The one issue the CloudStack movement has here is that history shows that such accepted standard solutions come from user acceptance of a proprietary product more often than from a specifically tailored, community developed, standards-based design process.    

But opportunities are around, and more to the point, the company is aware that it needs to come up with new ideas.

For example, while its dedicated hosting business is slowing, it is still very much there: and those customers will be the ones that are likely to spend well when they make the move towards cloud services. The company is now building tools that will help dedicated hosting environments move into cloud infrastructures. It will also then be in a good position to integrate those cloud with any parts of a company’s service requirement where running applications on bare metal services still makes sense.

The company’s resident cloud evangelist, Robert Scoble, has also called on Rackspace to launch itself at new areas for development, such as meeting the needs of business to personalise services and build new collaborative enterprises, rather trying to gain technological parity with Amazon.

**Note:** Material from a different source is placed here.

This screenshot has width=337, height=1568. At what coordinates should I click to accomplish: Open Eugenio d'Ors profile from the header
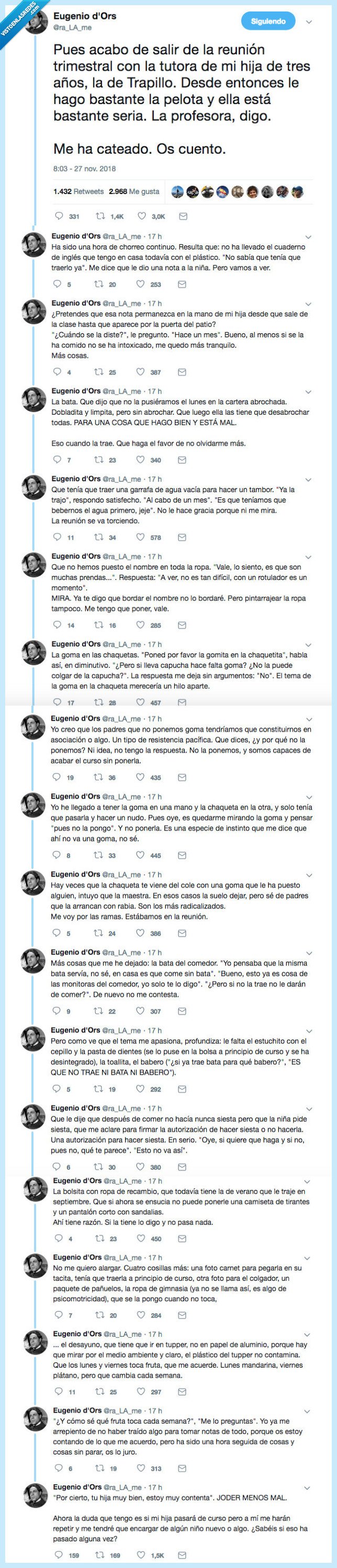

Scoble is concerned about an innovation gap with Amazon and there is some point to such a concern. On the other aside of that coin, however are two issues. First of all, in a still juvenile business like cloud, innovation gaps are going to exist all over the place – and most of them will prove to be transitory, and pretty irrelevant over the long haul. That leads straight to the second issue – what constitutes the right type of innovation.

As well as pointing to collaborative enterprises, Scoble suggested wearable computing devices as key development. Up to a point that is likely to be so, but is that an appropriate area for development by Rackspace? Somehow it seems unlikely, whereas developing the APIs that allow any wearable device to collaborate with any appropriate application or service, is where its development skills would be far better directed.

By the same token, building the tools that allow collaboration of any service with any service, regardless of CloudStack, would be a capability which would make Rackspace, a very sticky company for many potential users out there.